Solving problems in food security and nutrition evidence

The problem

There is a staggering amount of evidence on food security and nutrition in low- and middle-income countries. 

Often, food security and nutrition evidence is misaligned with stakeholder priorities, difficult to comprehend, or not user-friendly

A solution

Evidence brokers are intermediaries or translators between decision-makers and researchers. 

They produce or synthesize existing evidence aligned with stakeholder priorities in a comprehensible and user-friendly manner.


I believe in using the most rigorous possible methods to answer decision-relevant questions through a collaborative approach to research.


Consulting services to help clients achieve this vision, including:

 portfolio reviews, strategy analysis, impact evaluations, evidence synthesis and translation, theory of change and logical frameworks, and data analysis.

Most rigorous: The most rigorous approach is the one that provides the answer with the least amount of uncertainty and most precision. Often, it requires advanced research techniques, which need to be translated into clear findings and conclusions. 

Possible: The most rigorous approach is not the best approach if it is not feasible. Some information, even imperfect, is better than none. I believe in practicality with an appreciation of limitations. I function within the real-world data constraints of my clients, and make sure to clearly communicate what can and cannot be concluded from each piece of research. 

Decision-relevant questions: In this context, these are evidence-oriented questions clients need answered to make programming decisions. Not all questions need to be answered, so I work with clients to identify the information they need.

Collaborative approach: Determining the most rigorous possible approach to answering decision-relevant questions requires collaboration. An external person can identify information needed to answer a question, but they cannot know the right question or practical limitations without input.
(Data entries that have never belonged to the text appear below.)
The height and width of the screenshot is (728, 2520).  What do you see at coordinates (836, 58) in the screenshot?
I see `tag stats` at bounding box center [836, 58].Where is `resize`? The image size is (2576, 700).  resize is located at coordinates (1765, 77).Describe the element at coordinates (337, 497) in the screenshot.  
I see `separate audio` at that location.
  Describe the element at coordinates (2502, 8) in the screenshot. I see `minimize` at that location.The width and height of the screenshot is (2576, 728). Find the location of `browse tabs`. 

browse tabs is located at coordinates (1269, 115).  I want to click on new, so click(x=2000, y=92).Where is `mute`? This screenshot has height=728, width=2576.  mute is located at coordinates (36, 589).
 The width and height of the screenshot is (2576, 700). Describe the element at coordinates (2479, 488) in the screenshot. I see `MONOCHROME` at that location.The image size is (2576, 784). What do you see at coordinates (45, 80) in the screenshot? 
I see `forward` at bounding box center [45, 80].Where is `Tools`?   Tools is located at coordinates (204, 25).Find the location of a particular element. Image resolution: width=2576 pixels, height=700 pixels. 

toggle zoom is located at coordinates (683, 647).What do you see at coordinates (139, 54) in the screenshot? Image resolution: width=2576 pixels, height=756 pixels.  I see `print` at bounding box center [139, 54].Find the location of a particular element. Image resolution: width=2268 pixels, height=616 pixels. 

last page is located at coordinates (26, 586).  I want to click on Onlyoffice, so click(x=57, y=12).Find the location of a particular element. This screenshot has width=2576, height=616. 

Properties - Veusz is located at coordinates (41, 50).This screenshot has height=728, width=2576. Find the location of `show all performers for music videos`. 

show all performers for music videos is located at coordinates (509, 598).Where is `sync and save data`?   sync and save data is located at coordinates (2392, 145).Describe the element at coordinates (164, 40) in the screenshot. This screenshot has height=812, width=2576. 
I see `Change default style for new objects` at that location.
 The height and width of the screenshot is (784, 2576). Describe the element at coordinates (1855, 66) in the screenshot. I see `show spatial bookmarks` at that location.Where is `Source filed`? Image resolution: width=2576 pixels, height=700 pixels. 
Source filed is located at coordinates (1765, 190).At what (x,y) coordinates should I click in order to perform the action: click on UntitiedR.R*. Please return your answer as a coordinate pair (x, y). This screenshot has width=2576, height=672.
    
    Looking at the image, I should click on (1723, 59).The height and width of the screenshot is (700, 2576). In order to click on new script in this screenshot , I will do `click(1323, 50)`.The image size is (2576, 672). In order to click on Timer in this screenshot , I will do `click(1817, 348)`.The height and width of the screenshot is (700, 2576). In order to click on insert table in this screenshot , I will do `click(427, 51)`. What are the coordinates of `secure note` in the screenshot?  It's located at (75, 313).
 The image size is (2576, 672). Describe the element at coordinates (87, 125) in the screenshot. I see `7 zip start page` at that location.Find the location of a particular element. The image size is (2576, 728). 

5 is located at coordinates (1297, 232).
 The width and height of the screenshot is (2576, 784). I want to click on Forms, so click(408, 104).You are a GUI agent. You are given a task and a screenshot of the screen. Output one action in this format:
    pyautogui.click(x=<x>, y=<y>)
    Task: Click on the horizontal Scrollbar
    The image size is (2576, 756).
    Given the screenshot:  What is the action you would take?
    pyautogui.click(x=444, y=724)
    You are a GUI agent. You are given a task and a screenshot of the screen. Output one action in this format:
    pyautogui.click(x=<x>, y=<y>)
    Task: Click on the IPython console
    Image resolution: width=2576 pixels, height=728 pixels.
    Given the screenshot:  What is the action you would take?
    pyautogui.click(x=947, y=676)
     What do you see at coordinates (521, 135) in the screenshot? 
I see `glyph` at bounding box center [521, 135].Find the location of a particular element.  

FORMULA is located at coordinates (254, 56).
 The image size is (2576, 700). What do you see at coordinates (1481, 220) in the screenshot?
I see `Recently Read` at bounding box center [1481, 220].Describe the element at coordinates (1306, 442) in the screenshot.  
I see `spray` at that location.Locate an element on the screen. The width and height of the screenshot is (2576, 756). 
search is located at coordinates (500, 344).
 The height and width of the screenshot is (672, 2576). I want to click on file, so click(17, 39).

Outreach and communication

Research dissemination does not need to be limited to research and policy circles. We are all part of a global community, either through our heritage, our travels, or simply the food we eat. Learning about nutrition challenges and solutions can inform healthier dietary choices, foster empathy, build support for policies and initiatives that address global nutrition challenges, and inspire action towards a more equitable and healthier world by the general public. For researchers, engaging with the public can enhance the relevance and impact of research work, opening new avenues for collaboration, funding, and the application of research findings in real-world settings. FSE's explainer videos and the webinars we participate in are tools for effectively communicating research, and why it matters, to stakeholders outside the traditional research ecosystem.